**DESCRIPTION OF THE TASK:**
Starting with the line that contains "This screenshot has" and going on through the end of the material, write those lines as a JSON list of strings, one string per line. Skip blank lines and leave the pictures out.

**DATA TO PROCESS:**
= = = =

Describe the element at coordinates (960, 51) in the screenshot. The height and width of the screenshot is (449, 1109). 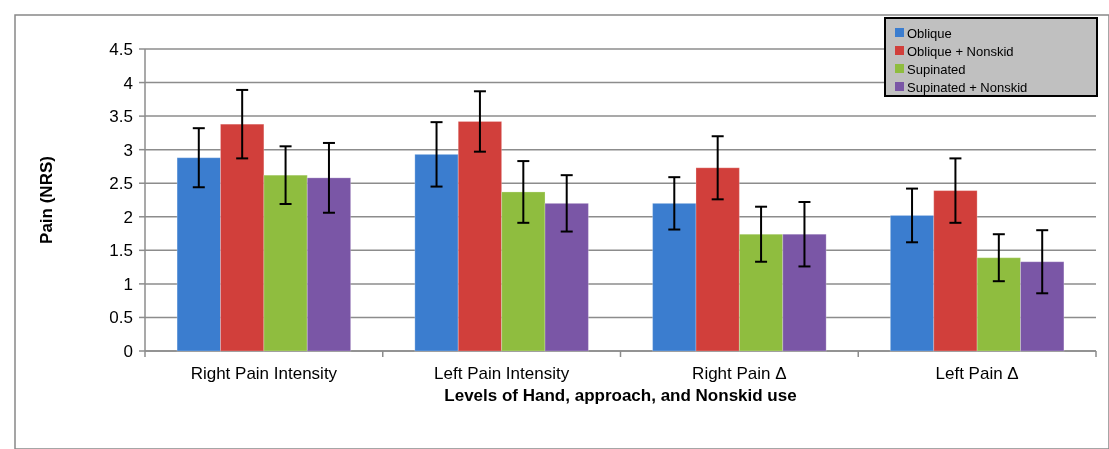
I see `legend-label: Oblique + Nonskid` at that location.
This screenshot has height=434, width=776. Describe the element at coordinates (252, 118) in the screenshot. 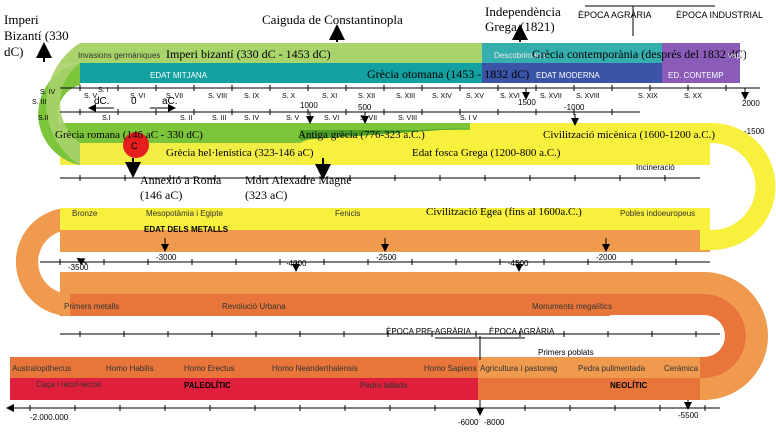

I see `century-label-bc: S. IV` at that location.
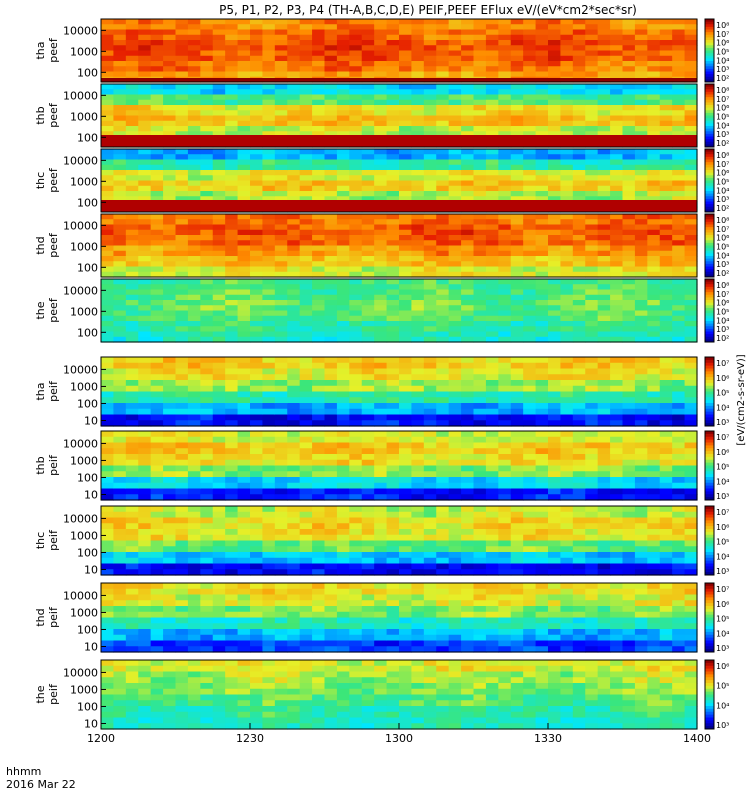 The width and height of the screenshot is (750, 800). What do you see at coordinates (722, 394) in the screenshot?
I see `colorbar-tick-label: 10⁵` at bounding box center [722, 394].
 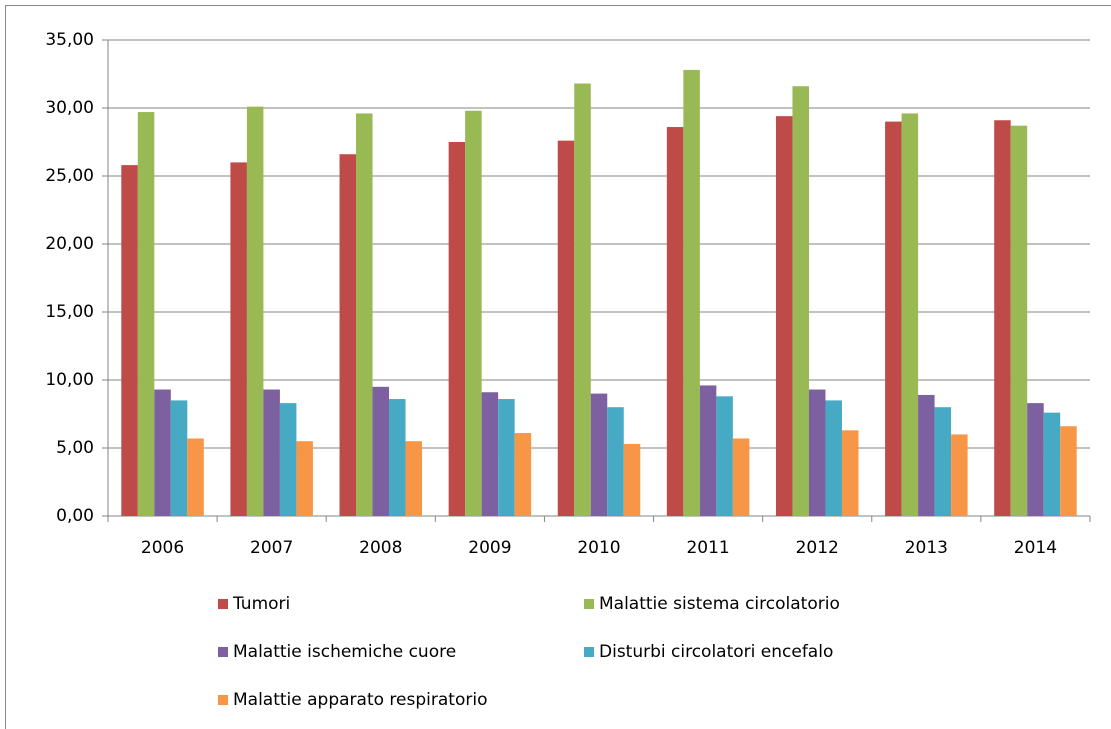 What do you see at coordinates (75, 516) in the screenshot?
I see `y-tick-label: 0,00` at bounding box center [75, 516].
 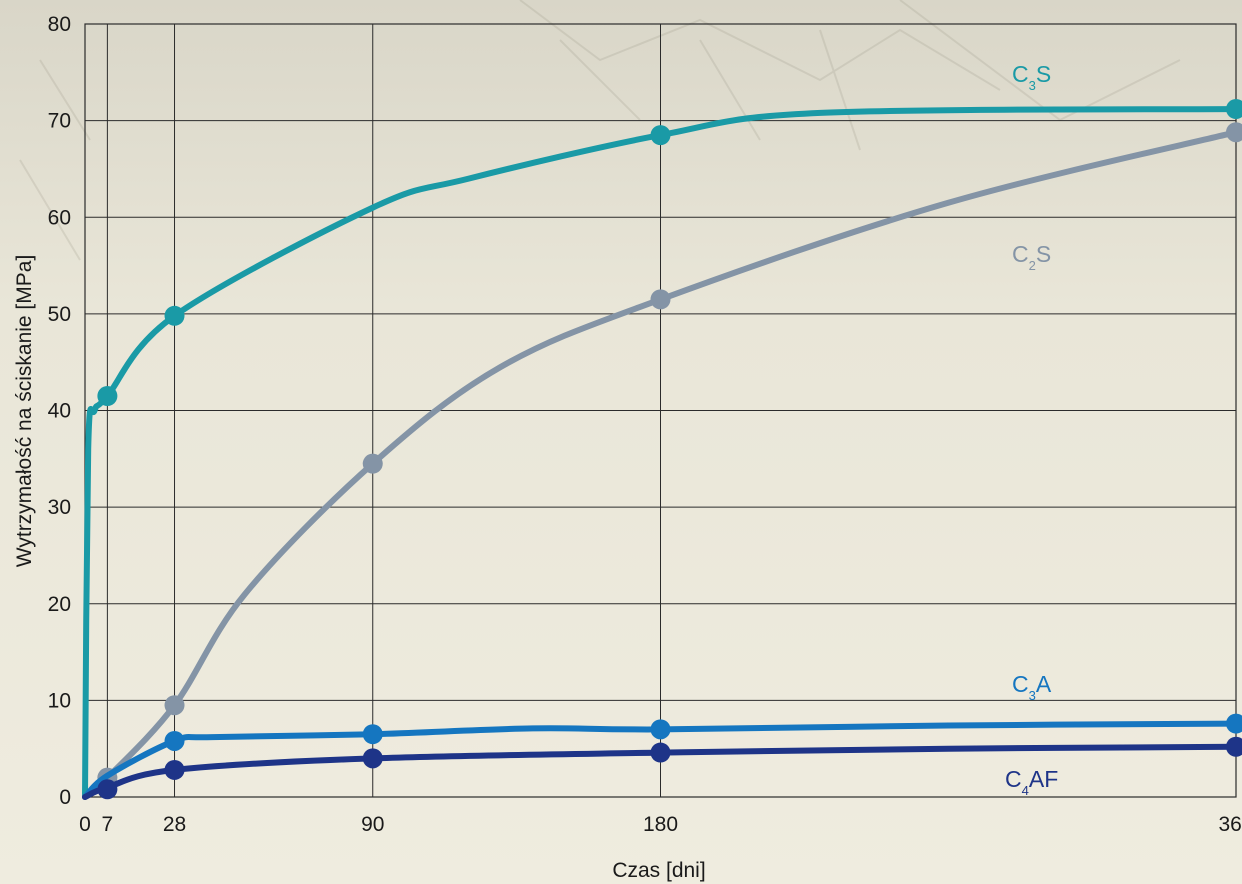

= = = =

**OUTPUT FOR THIS EXERCISE:**
[
  "This screenshot has height=434, width=776. Describe the element at coordinates (252, 118) in the screenshot. ",
  "I see `century-label-bc: S. IV` at that location.",
  " The width and height of the screenshot is (750, 800). What do you see at coordinates (722, 394) in the screenshot?",
  "I see `colorbar-tick-label: 10⁵` at bounding box center [722, 394].",
  "  What do you see at coordinates (75, 516) in the screenshot?",
  "I see `y-tick-label: 0,00` at bounding box center [75, 516]."
]